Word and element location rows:
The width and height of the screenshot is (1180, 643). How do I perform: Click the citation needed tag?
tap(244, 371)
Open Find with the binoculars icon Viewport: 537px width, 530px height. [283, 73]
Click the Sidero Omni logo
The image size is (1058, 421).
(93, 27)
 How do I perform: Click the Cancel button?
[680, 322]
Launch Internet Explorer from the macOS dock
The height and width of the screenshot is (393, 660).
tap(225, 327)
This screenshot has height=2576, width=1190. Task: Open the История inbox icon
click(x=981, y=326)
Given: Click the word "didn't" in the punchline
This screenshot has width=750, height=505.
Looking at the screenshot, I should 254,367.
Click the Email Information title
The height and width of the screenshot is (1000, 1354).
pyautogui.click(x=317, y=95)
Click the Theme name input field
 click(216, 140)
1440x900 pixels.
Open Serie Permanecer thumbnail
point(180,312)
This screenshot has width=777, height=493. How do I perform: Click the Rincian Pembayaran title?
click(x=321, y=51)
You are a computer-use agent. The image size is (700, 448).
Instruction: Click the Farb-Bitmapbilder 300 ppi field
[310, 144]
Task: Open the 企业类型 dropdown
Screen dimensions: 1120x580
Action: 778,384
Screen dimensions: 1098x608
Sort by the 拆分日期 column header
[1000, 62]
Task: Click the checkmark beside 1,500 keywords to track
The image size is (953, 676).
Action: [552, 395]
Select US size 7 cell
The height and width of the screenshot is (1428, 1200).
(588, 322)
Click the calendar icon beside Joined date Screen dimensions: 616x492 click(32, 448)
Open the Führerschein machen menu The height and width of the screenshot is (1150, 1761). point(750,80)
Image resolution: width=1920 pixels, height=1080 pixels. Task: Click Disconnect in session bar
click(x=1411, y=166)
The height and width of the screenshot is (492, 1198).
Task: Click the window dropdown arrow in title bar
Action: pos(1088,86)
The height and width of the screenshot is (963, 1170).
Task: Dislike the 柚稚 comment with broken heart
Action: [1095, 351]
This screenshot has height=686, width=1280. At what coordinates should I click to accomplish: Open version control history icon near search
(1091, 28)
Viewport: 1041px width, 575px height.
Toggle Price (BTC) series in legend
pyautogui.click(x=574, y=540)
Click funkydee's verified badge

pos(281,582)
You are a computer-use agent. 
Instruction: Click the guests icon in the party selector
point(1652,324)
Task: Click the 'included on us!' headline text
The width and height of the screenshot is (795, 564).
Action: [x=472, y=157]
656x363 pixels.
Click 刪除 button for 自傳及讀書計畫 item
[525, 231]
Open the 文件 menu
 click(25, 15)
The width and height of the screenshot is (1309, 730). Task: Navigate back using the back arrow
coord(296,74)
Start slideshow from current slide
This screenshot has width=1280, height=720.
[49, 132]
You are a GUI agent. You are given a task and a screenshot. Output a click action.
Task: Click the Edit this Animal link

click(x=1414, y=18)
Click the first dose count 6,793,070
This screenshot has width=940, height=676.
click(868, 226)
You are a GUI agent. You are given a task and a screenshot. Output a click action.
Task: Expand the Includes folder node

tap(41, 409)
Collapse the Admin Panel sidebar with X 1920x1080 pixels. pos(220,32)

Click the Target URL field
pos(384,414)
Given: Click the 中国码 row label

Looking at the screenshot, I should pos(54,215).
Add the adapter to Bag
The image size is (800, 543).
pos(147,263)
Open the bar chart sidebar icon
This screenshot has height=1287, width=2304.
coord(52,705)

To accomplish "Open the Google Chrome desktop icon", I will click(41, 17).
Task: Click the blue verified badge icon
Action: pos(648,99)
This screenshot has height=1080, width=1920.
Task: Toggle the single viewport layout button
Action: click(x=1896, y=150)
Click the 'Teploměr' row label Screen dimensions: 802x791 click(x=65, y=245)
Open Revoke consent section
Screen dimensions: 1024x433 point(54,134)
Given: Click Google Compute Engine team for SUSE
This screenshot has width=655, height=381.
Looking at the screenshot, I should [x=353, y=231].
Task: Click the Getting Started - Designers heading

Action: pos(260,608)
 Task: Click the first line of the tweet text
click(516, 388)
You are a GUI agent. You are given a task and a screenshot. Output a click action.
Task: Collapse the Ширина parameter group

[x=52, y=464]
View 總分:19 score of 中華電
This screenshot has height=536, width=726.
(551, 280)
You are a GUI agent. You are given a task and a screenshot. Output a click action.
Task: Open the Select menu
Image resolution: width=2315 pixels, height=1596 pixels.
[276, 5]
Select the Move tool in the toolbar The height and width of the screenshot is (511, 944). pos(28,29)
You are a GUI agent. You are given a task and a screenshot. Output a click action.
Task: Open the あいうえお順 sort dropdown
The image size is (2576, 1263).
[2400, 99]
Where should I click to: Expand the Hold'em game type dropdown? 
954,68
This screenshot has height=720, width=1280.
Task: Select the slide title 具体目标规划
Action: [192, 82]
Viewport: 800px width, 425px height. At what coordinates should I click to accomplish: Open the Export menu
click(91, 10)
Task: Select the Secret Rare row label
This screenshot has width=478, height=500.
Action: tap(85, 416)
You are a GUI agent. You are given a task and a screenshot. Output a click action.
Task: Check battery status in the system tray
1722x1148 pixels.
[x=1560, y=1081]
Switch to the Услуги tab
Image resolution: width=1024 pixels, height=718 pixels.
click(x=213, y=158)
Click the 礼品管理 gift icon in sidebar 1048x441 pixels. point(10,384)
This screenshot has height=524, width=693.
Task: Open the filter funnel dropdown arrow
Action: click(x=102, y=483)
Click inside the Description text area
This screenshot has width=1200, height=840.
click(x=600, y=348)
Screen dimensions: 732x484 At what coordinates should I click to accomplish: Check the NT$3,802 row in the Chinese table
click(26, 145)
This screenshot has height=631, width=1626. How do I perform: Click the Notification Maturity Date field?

- Exercise requirements:
Rewrite all the rows above with every "How do I perform" changed to "How can I do", keeping everything else the same.

- The completed task:
The width and height of the screenshot is (1180, 643). How can I do: Click the citation needed tag?
tap(244, 371)
Open Find with the binoculars icon Viewport: 537px width, 530px height. [283, 73]
Click the Sidero Omni logo
The image size is (1058, 421).
(93, 27)
 How can I do: Click the Cancel button?
[680, 322]
Launch Internet Explorer from the macOS dock
The height and width of the screenshot is (393, 660).
tap(225, 327)
This screenshot has height=2576, width=1190. Task: Open the История inbox icon
click(x=981, y=326)
Given: Click the word "didn't" in the punchline
This screenshot has width=750, height=505.
Looking at the screenshot, I should 254,367.
Click the Email Information title
The height and width of the screenshot is (1000, 1354).
pyautogui.click(x=317, y=95)
Click the Theme name input field
 click(216, 140)
1440x900 pixels.
Open Serie Permanecer thumbnail
point(180,312)
This screenshot has width=777, height=493. How can I do: Click the Rincian Pembayaran title?
click(x=321, y=51)
You are a computer-use agent. The image size is (700, 448).
Instruction: Click the Farb-Bitmapbilder 300 ppi field
[310, 144]
Task: Open the 企业类型 dropdown
Screen dimensions: 1120x580
Action: 778,384
Screen dimensions: 1098x608
Sort by the 拆分日期 column header
[1000, 62]
Task: Click the checkmark beside 1,500 keywords to track
The image size is (953, 676).
Action: [552, 395]
Select US size 7 cell
The height and width of the screenshot is (1428, 1200).
(588, 322)
Click the calendar icon beside Joined date Screen dimensions: 616x492 click(32, 448)
Open the Führerschein machen menu The height and width of the screenshot is (1150, 1761). point(750,80)
Image resolution: width=1920 pixels, height=1080 pixels. Task: Click Disconnect in session bar
click(x=1411, y=166)
The height and width of the screenshot is (492, 1198).
Task: Click the window dropdown arrow in title bar
Action: pos(1088,86)
The height and width of the screenshot is (963, 1170).
Task: Dislike the 柚稚 comment with broken heart
Action: [1095, 351]
This screenshot has height=686, width=1280. At what coordinates should I click to accomplish: Open version control history icon near search
(1091, 28)
Viewport: 1041px width, 575px height.
Toggle Price (BTC) series in legend
pyautogui.click(x=574, y=540)
Click funkydee's verified badge

pos(281,582)
You are a computer-use agent. 
Instruction: Click the guests icon in the party selector
point(1652,324)
Task: Click the 'included on us!' headline text
The width and height of the screenshot is (795, 564).
Action: [x=472, y=157]
656x363 pixels.
Click 刪除 button for 自傳及讀書計畫 item
[525, 231]
Open the 文件 menu
 click(25, 15)
The width and height of the screenshot is (1309, 730). Task: Navigate back using the back arrow
coord(296,74)
Start slideshow from current slide
This screenshot has width=1280, height=720.
[49, 132]
You are a GUI agent. You are given a task and a screenshot. Output a click action.
Task: Click the Edit this Animal link

click(x=1414, y=18)
Click the first dose count 6,793,070
This screenshot has width=940, height=676.
click(868, 226)
You are a GUI agent. You are given a task and a screenshot. Output a click action.
Task: Expand the Includes folder node

tap(41, 409)
Collapse the Admin Panel sidebar with X 1920x1080 pixels. pos(220,32)

Click the Target URL field
pos(384,414)
Given: Click the 中国码 row label

Looking at the screenshot, I should pos(54,215).
Add the adapter to Bag
The image size is (800, 543).
pos(147,263)
Open the bar chart sidebar icon
This screenshot has height=1287, width=2304.
coord(52,705)

To accomplish "Open the Google Chrome desktop icon", I will click(41, 17).
Task: Click the blue verified badge icon
Action: pos(648,99)
This screenshot has height=1080, width=1920.
Task: Toggle the single viewport layout button
Action: click(x=1896, y=150)
Click the 'Teploměr' row label Screen dimensions: 802x791 click(x=65, y=245)
Open Revoke consent section
Screen dimensions: 1024x433 point(54,134)
Given: Click Google Compute Engine team for SUSE
This screenshot has width=655, height=381.
Looking at the screenshot, I should [x=353, y=231].
Task: Click the Getting Started - Designers heading

Action: pos(260,608)
 Task: Click the first line of the tweet text
click(516, 388)
You are a GUI agent. You are given a task and a screenshot. Output a click action.
Task: Collapse the Ширина parameter group

[x=52, y=464]
View 總分:19 score of 中華電
This screenshot has height=536, width=726.
(551, 280)
You are a GUI agent. You are given a task and a screenshot. Output a click action.
Task: Open the Select menu
Image resolution: width=2315 pixels, height=1596 pixels.
[276, 5]
Select the Move tool in the toolbar The height and width of the screenshot is (511, 944). pos(28,29)
You are a GUI agent. You are given a task and a screenshot. Output a click action.
Task: Open the あいうえお順 sort dropdown
The image size is (2576, 1263).
[2400, 99]
Where should I click to: Expand the Hold'em game type dropdown? 
954,68
This screenshot has height=720, width=1280.
Task: Select the slide title 具体目标规划
Action: [192, 82]
Viewport: 800px width, 425px height. At what coordinates should I click to accomplish: Open the Export menu
click(91, 10)
Task: Select the Secret Rare row label
This screenshot has width=478, height=500.
Action: tap(85, 416)
You are a GUI agent. You are given a task and a screenshot. Output a click action.
Task: Check battery status in the system tray
1722x1148 pixels.
[x=1560, y=1081]
Switch to the Услуги tab
Image resolution: width=1024 pixels, height=718 pixels.
click(x=213, y=158)
Click the 礼品管理 gift icon in sidebar 1048x441 pixels. point(10,384)
This screenshot has height=524, width=693.
Task: Open the filter funnel dropdown arrow
Action: click(x=102, y=483)
Click inside the Description text area
This screenshot has width=1200, height=840.
click(x=600, y=348)
Screen dimensions: 732x484 At what coordinates should I click to accomplish: Check the NT$3,802 row in the Chinese table
click(26, 145)
This screenshot has height=631, width=1626. How can I do: Click the Notification Maturity Date field?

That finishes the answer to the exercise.